To achieve this feat, Land Rover BAR’s engineering team focused their efforts in three areas: aerodynamics of the “powerhouse” wing sail, machine learning and artificial intelligence data analysis, and human machine interface, which is essentially the way Sir Ben and the sailors interact and control the boat. And it’s lessons learned in these three areas that are leading to real-life innovations in Land Rover automobiles, such as the all-new Land Rover Discovery, introduced at a 2016 global reveal by the Land Rover BAR team.
For example, one tangible application is being made to car touchscreens. Thanks to experience and data collected on the water, the Land Rover BAR team has learned how to improve software and coding to prevent screen reflection at faster speeds. Aerodynamic lessons taught at sea are also finding practical use in virtual design innovations thanks to Fluid Structure Interaction which allows engineers to view the effects of motion and wind on the surfaces of a car much more realistically. This advanced aerodynamic simulation will allow designers to improve auto performance by taking weight out of the car, and stiffness out of body panels, fenders, and sunroofs where it’s not needed. Jump years ahead, and the same concepts – and perhaps a carbon-fiber Boeing wing — could lead to practical designs for real-life flying cars.

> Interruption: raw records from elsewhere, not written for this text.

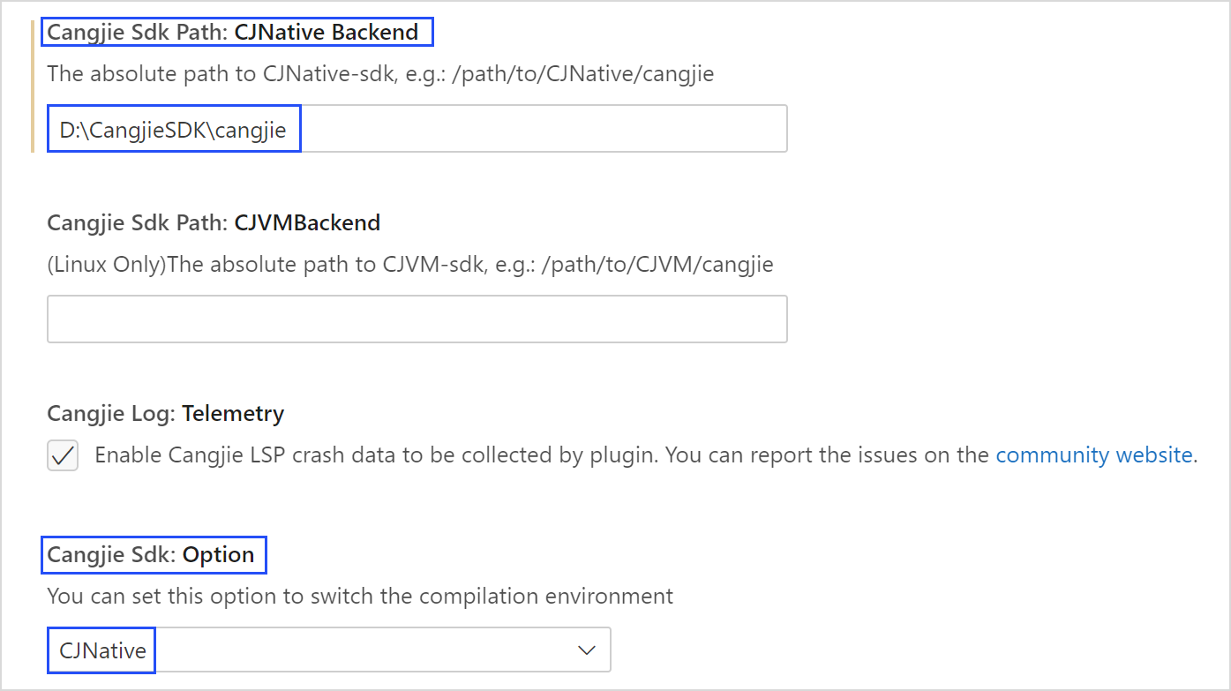
Task: Open the community website link
Action: [1094, 455]
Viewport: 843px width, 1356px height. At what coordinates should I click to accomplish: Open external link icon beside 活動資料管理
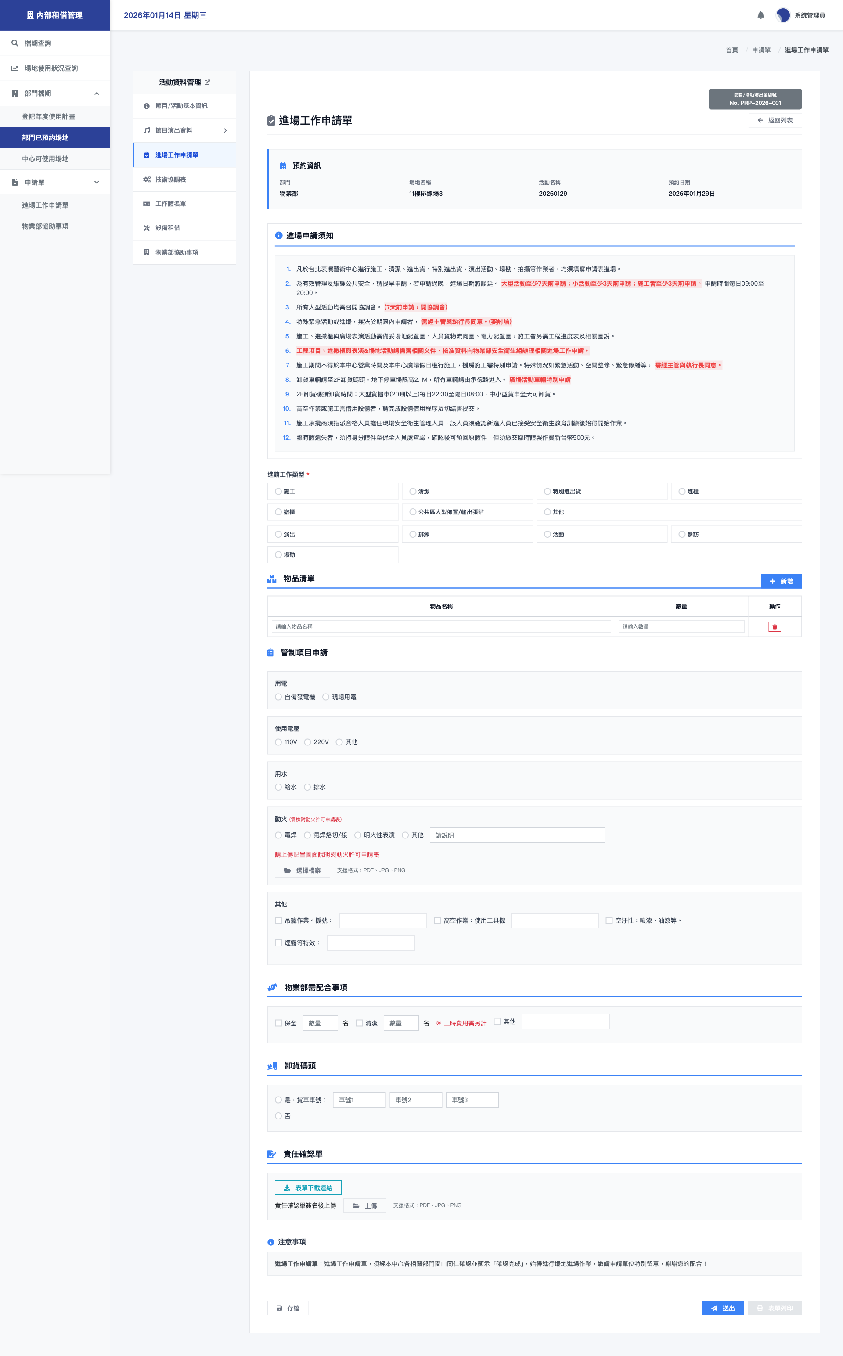coord(207,82)
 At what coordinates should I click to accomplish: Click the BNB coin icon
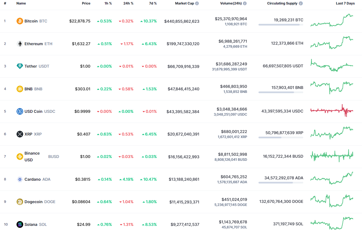pyautogui.click(x=19, y=89)
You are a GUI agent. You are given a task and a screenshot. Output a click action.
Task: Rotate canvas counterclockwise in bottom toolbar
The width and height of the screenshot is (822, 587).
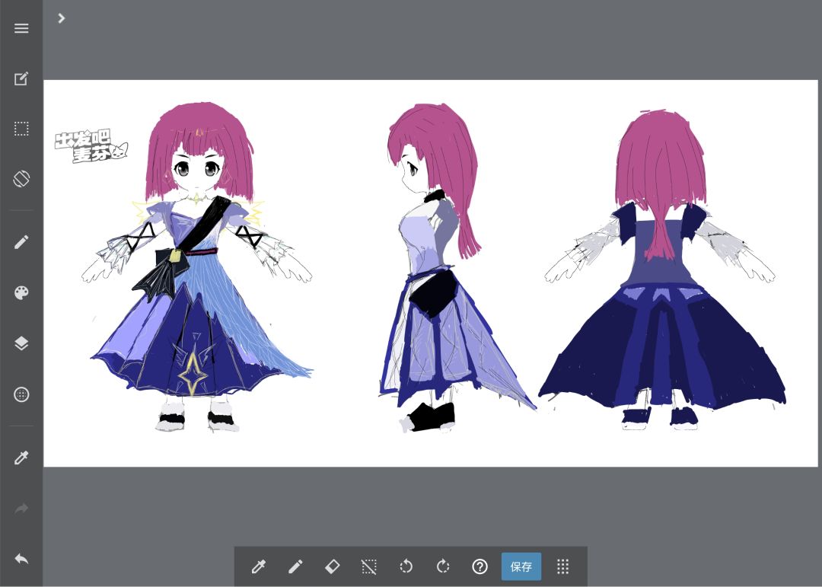point(406,566)
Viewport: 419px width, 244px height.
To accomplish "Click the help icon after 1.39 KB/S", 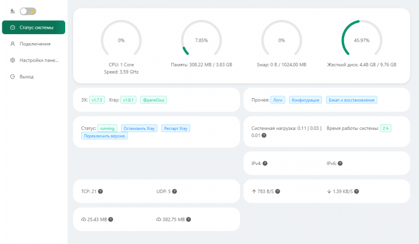I will 356,191.
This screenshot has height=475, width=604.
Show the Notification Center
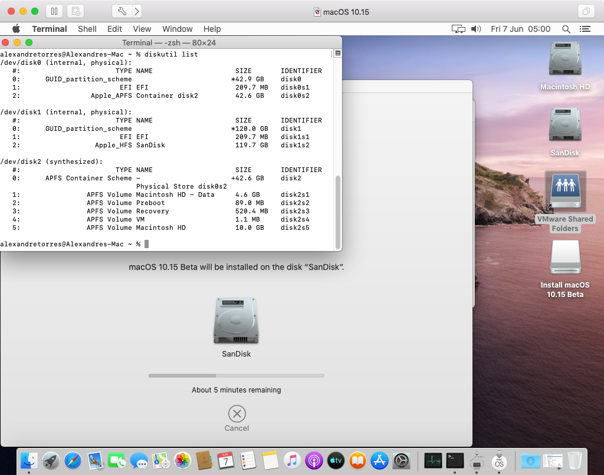(x=585, y=29)
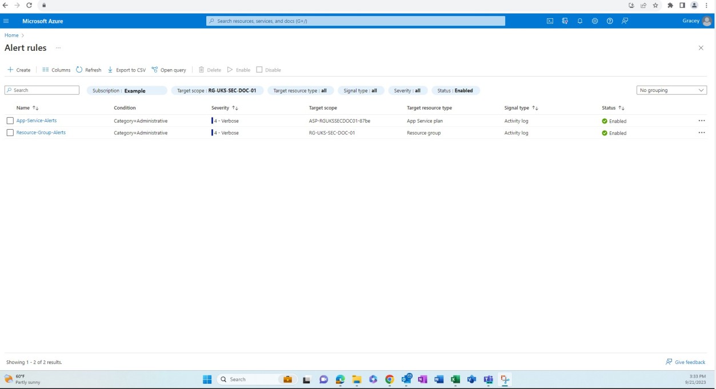716x389 pixels.
Task: Open the Severity: all filter
Action: pyautogui.click(x=408, y=90)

The future is now with Jaguar Land Rover’s Self Learning Car, a pioneer effort in the use of big data in the automotive industry. The company is throwing its considerable weight behind the ultimate intelligent driving experience by using the artificial-intelligence framework to allow cars to understand the driver’s personal preferences. It’s a safe bet that the Land Rover BAR team will be accelerating its use of artificial-intelligence for their next generation of racing rigs. “The technology is still in its infancy,” says Whitmarsh, who’s already planning bold improvements for next year’s Land Rover BAR competition vessel. “We’re talking high performance car acceleration on a boat. The sky’s the limit to where this could take autos.”